Stage 3: Authorization & Safety
Goal: Every tool call runs as some principal with least privilege.
Patterns
- - User-scoped credentials carried from session; tool implementation re-checks ownership (e.g., order_id belongs to user)
- Admin tools behind explicit allowlists and human approval when needed
- Rate limits per user + global circuit breakers
Data exfiltration
- - Tools that read sensitive data need output filtering and logging policies
Exit condition: Threat brief: “What if model is tricked into calling tool X?” answered.
Stage 4: Execution Semantics
Goal: Clear transactionality, retries, and idempotency.
Design
- - Idempotency keys for writes; dedupe window
- Timeouts and cancellation propagation
- Ordering: parallel safe vs must be serial
Long operations
- - Async jobs with poll tool vs blocking calls—prefer non-blocking for UX and cost
Exit condition: Semantics documented for retry behavior (at-least-once delivery common).
Stage 5: Errors & Observability
Goal: Model (or orchestrator) can recover from failures without leaking internals.
Error messages
- - Structured error codes:
ORDER_NOT_FOUND, INLINECODE3 - Hints for model on how to fix—without stack traces to end users
Observability
- - Trace IDs across tool calls; audit log for write tools (who/when/args hash)
Exit condition: Dashboards/alerts on tool error rate, latency, denials.
Stage 6: Evaluation & Regression
Goal: Tool changes are tested like APIs.
Harness
- - Golden conversations with expected tool calls (args normalized)
- Adversarial prompts attempting privilege escalation
- Version tools; deprecate with compatibility window
Exit condition: CI or manual eval suite before deploying new tools/schemas.
Final Review Checklist
- - [ ] Minimal orthogonal tool set
- [ ] Strict schema validation on server
- [ ] AuthZ enforced per call; sensitive reads controlled
- [ ] Idempotency and timeouts defined for writes
- [ ] Structured errors + observability + eval harness
Tips for Effective Guidance
- - Treat tool descriptions as API docs the model reads—iterate wording like UX copy.
- Recommend two-step patterns for dangerous ops: propose → confirm (human or policy).
- When using MCP, same discipline—server must validate everything.
Handling Deviations
- - Read-only RAG: fewer semantic risks—still validate query args and injection into search backends.
- Local tools (filesystem): sandbox, path allowlists, size limits.
工具调用(深度工作流)
工具调用是概率性规划器(模型)与确定性系统之间的契约设计。
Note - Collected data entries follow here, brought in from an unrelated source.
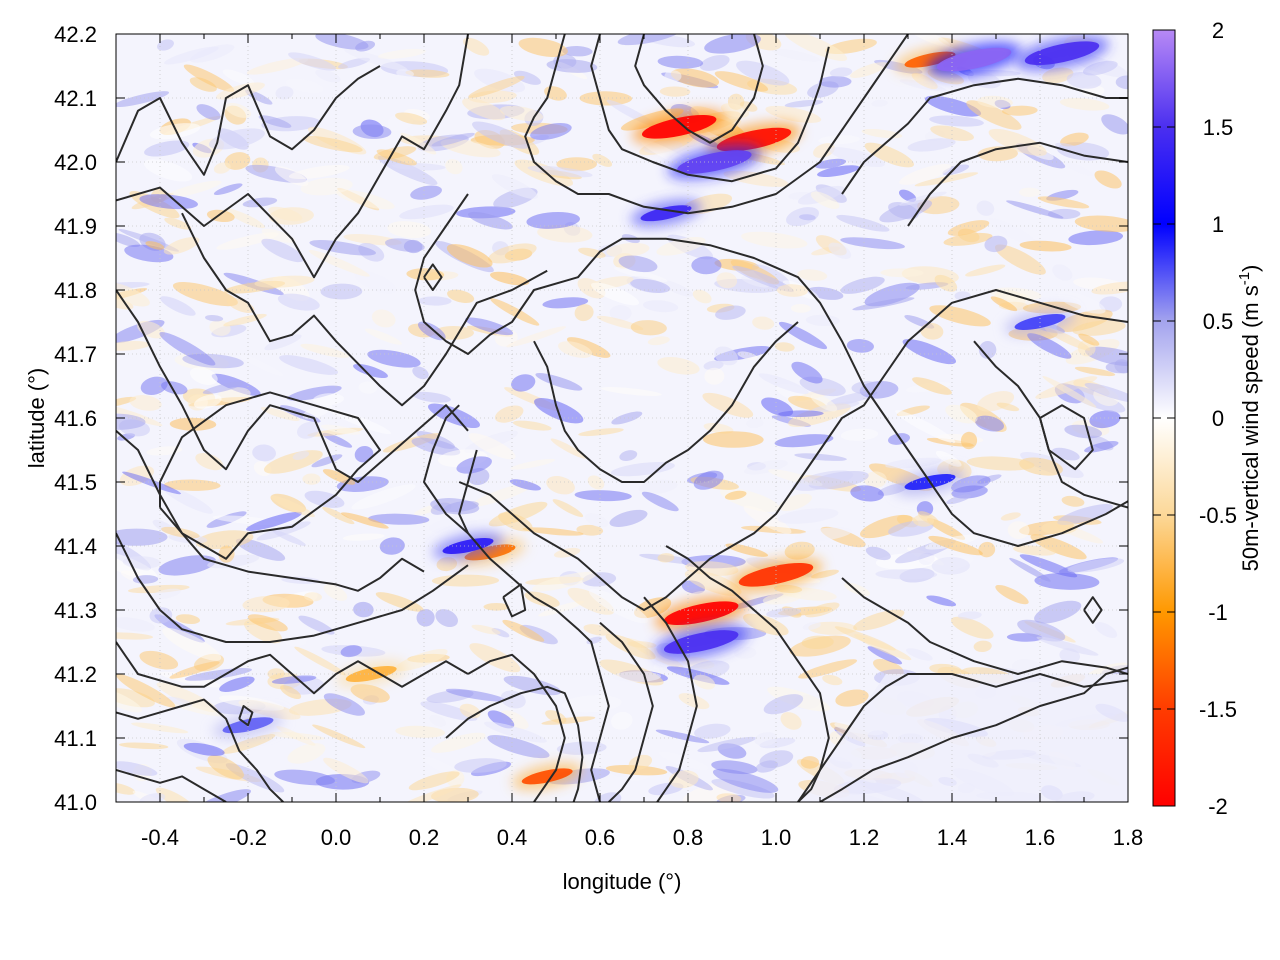 The width and height of the screenshot is (1280, 960). What do you see at coordinates (1195, 418) in the screenshot?
I see `colorbar-ticks: 2 1.5 1 0.5 0 -0.5 -1 -1.5 -2` at bounding box center [1195, 418].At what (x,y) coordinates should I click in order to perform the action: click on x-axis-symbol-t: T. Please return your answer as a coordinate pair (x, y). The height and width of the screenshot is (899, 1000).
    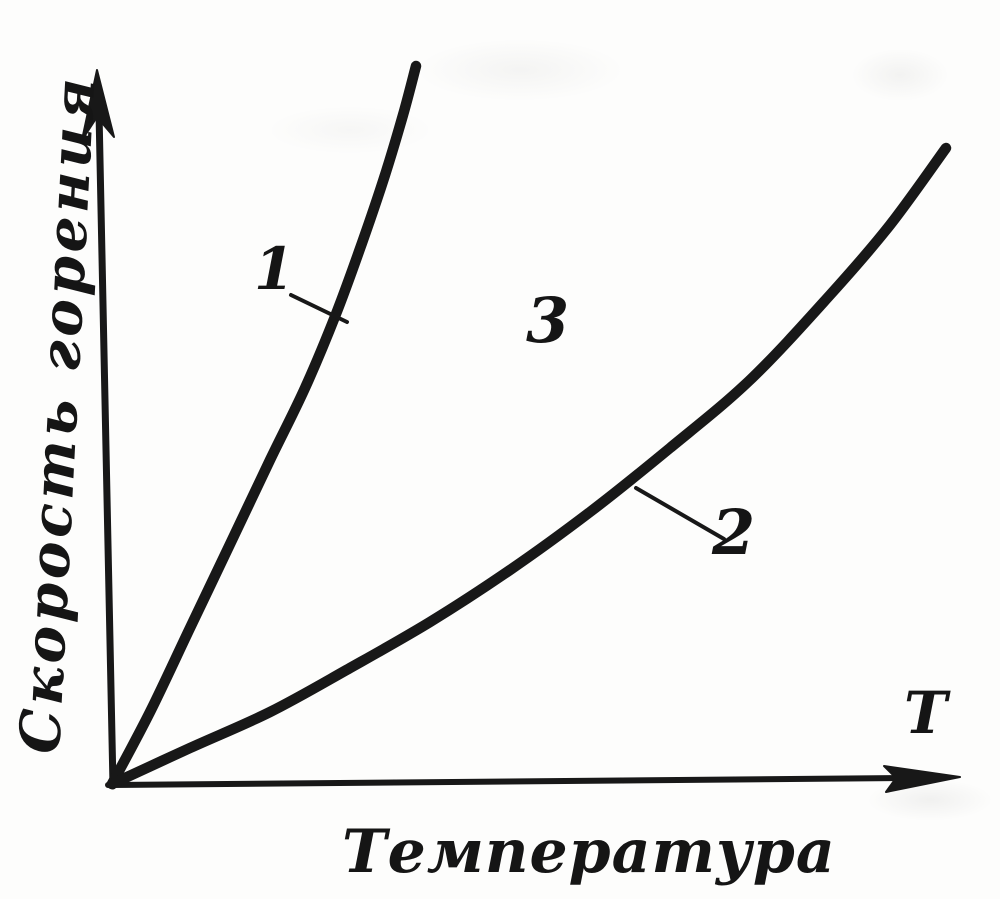
    Looking at the image, I should click on (926, 713).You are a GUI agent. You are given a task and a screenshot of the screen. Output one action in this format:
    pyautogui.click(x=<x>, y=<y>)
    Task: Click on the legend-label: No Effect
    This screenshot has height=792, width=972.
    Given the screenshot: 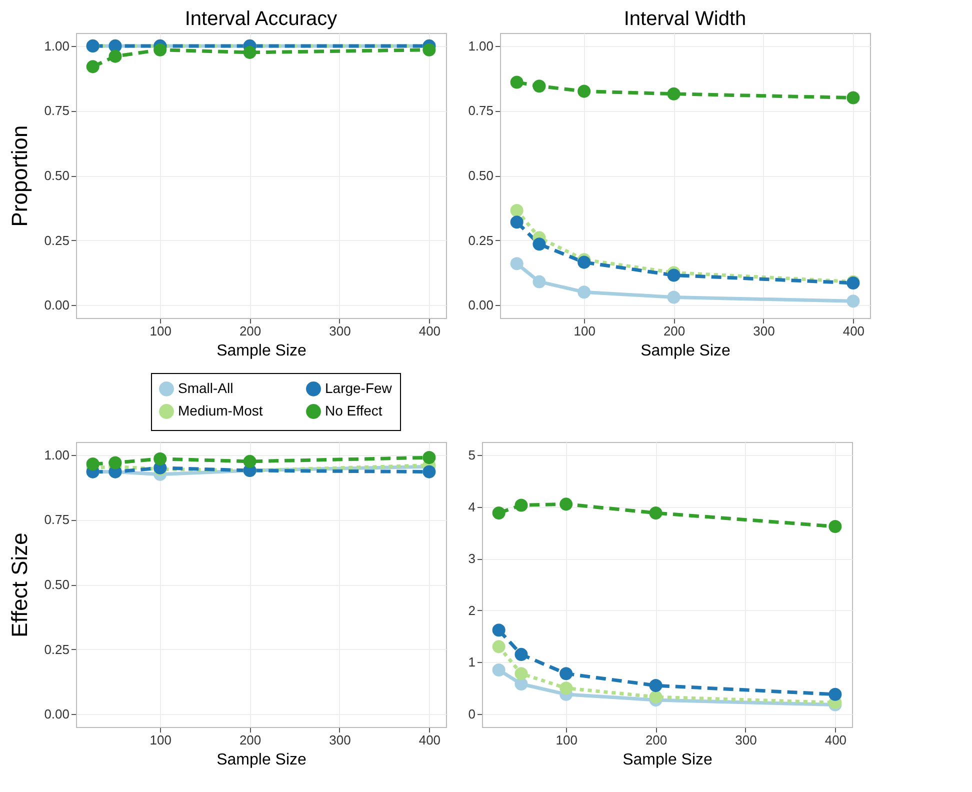 What is the action you would take?
    pyautogui.click(x=354, y=410)
    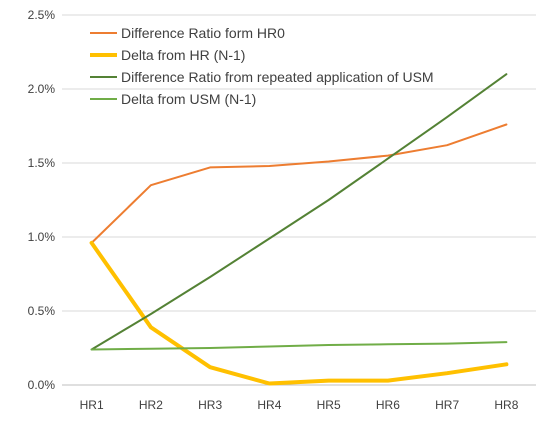 The height and width of the screenshot is (424, 558). What do you see at coordinates (42, 237) in the screenshot?
I see `y-tick-label: 1.0%` at bounding box center [42, 237].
失败通常源于模式、权限或歧义——而非LLM“能力不足”。
何时提供此工作流
触发条件:
- - 设计OpenAI/Anthropic风格的函数、MCP工具或内部JSON工具协议
- 调试错误参数、幻觉参数或不安全的副作用
- 构建包含大量工具的智能体——选择与路由问题
初始提供:
使用六个阶段:(1)定义工具表面,(2)模式与验证,(3)授权与安全,(4)执行语义,(5)错误与可观测性,(6)评估与回归。确认副作用类别(只读与写入)。
阶段1:定义工具表面
目标: 最小化工具数量;最大化每个工具的清晰度。
原则
- - 每个工具尽量对应一个操作——除非必要,避免使用带模式标志的巨型工具
- 名称具有描述性:使用searchorders而非dostuff
- 写入操作优先选择幂等操作;明确区分读取与写入
反模式
- - 向模型暴露原始SQL或shell
- 过多重叠工具 → 路由错误
退出条件: 包含用途、输入、输出、副作用表格的工具列表。
阶段2:模式与验证
目标: 参数在执行前经过类型化、约束化和机器验证。
实践
- - JSON Schema:枚举、最小值/最大值、模式、必填字段
- 在服务端规范化日期、ID、货币——绝不仅信任模型格式化
- 默认行为在描述+模式中明确说明
描述
- - 工具和参数的文档字符串供模型读取——使用精确语言;提供有效参数的示例
退出条件: 验证器拒绝无效参数,并向模型或编排器返回可操作的错误信息。
阶段3:授权与安全
目标: 每次工具调用以某个主体身份运行,遵循最小权限原则。
模式
- - 从会话携带用户范围的凭证;工具实现重新检查所有权(例如,order_id属于该用户)
- 管理员工具位于明确的白名单之后,必要时需人工审批
- 每个用户的速率限制 + 全局断路器
数据泄露
退出条件: 威胁简报:回答“如果模型被诱骗调用工具X会怎样?”的问题。
阶段4:执行语义
目标: 明确的事务性、重试机制和幂等性。
设计
- - 写入操作使用幂等键;设置去重窗口
- 超时和取消传播
- 排序:并行安全与必须串行
长操作
- - 使用轮询工具的异步任务与阻塞调用——为提升用户体验和成本效益,优先选择非阻塞方式
退出条件: 记录重试行为的语义(通常为至少一次交付)。
阶段5:错误与可观测性
目标: 模型(或编排器)能够从失败中恢复,同时不泄露内部信息。
错误消息
- - 结构化错误代码:ORDERNOTFOUND、PERMISSION_DENIED
- 为模型提供如何修复的提示——不向最终用户展示堆栈跟踪
可观测性
- - 跨工具调用的追踪ID;写入工具的审计日志(谁/何时/参数哈希)
退出条件: 针对工具错误率、延迟、拒绝次数的仪表盘/告警。
阶段6:评估与回归
目标: 工具变更像API一样经过测试。
测试框架
- - 包含预期工具调用(参数已规范化)的黄金对话
- 尝试权限提升的对抗性提示
- 版本化工具;设置兼容窗口进行弃用
退出条件: 在部署新工具/模式前,通过CI或手动评估套件。
最终审查清单
- - [ ] 最小化正交工具集
- [ ] 服务端严格模式验证
- [ ] 每次调用强制执行授权;控制敏感读取
- [ ] 写入操作定义幂等性和超时
- [ ] 结构化错误 + 可观测性 + 评估框架
有效指导技巧
- - 将工具描述视为模型读取的API文档——像UX文案一样迭代措辞。
- 对危险操作推荐两步模式:提议 → 确认(人工或策略)。
- 使用MCP时,同样遵循此规范——服务端必须验证所有内容。
处理偏差
- - 只读RAG:语义风险较小——仍需验证查询参数和搜索后端的注入问题。
- 本地工具(文件系统):沙箱、路径白名单、大小限制。